Way forward to on-access antivirus in Linux

Posted Nov 11, 2019 16:17 UTC (Mon) by dezgeg (subscriber, #92243) [Link]

Not to mention all the extra security holes introduced by AVs doing complex parsing of file formats in processes running with SYSTEM permissions, e.g. https://googleprojectzero.blogspot.com/2015/09/kaspersky-...

Way forward to on-access antivirus in Linux

Posted Nov 17, 2019 5:29 UTC (Sun) by daurnimator (guest, #92358) [Link] (3 responses)

Indeed. However its a requirement of e.g. PCI-DSS Requirement 5.1.

From https://www.pcisecuritystandards.org/documents/PCI_DSS_v3...

> 5.1 Deploy anti-virus software on all systems commonly affected by malicious software (particularly personal computers and servers)

In most corporate settings where there is card data (and unless the business is willing to convince an auditor that Linux is not commonly affected by malicious software), you have to deploy *something* antivirusy.

Way forward to on-access antivirus in Linux

Posted Nov 18, 2019 23:29 UTC (Mon) by flussence (guest, #85566) [Link] (2 responses)
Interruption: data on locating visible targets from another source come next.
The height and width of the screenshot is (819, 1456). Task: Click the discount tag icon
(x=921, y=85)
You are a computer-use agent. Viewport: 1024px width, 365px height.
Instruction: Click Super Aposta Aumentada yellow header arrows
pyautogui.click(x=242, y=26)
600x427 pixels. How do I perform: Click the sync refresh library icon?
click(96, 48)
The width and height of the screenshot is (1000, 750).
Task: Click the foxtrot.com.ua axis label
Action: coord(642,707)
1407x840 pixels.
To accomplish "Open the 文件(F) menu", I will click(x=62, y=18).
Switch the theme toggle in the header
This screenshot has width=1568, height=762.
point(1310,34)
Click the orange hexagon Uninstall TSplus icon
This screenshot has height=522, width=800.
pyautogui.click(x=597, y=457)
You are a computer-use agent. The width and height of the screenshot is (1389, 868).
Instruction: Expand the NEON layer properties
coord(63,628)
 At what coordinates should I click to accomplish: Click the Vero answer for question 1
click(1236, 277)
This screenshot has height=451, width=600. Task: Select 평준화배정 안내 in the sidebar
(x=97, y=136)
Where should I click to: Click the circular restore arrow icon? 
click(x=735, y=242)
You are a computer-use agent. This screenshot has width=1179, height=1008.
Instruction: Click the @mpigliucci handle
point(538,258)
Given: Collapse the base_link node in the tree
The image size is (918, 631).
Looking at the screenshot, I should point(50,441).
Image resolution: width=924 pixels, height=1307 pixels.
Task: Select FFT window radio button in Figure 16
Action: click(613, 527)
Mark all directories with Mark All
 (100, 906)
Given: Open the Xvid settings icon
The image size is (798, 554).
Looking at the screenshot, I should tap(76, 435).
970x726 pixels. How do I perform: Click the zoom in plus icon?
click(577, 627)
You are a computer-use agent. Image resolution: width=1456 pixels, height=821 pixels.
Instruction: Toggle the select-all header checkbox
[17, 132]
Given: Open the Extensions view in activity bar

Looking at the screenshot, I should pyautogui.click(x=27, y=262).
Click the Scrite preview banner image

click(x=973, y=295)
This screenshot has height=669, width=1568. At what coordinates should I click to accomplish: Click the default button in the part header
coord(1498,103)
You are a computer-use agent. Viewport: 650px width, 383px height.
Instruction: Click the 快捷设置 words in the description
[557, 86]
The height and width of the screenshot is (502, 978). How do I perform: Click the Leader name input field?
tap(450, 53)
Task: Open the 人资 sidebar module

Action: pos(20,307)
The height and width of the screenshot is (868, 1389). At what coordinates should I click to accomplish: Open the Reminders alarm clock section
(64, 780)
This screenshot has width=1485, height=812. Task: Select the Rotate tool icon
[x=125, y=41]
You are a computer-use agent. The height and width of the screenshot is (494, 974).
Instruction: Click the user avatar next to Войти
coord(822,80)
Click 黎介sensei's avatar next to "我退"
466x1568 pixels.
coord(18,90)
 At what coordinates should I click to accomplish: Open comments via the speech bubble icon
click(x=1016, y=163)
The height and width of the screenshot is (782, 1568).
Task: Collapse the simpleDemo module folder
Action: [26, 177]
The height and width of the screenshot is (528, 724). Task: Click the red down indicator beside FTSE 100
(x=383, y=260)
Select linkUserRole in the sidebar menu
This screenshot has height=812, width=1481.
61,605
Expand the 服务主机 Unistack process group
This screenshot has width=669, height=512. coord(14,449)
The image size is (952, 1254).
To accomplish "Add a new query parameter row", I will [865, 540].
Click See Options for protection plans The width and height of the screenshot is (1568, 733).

SELinux not good enough any more?

Way forward to on-access antivirus in Linux

Posted Nov 18, 2019 23:34 UTC (Mon) by Cyberax (✭ supporter ✭, #52523) [Link] (1 responses)

SELinux has been crap all along. It's pretty much impossible to use on a regular desktop system.

Way forward to on-access antivirus in Linux

Posted Nov 21, 2019 16:20 UTC (Thu) by mathstuf (subscriber, #69389) [Link]

I haven't had to disable it for years. I even have it enabled on some servers I have running too. So maybe your experience is out-of-date (it was indeed much harder to use…6, maybe 7 years ago)?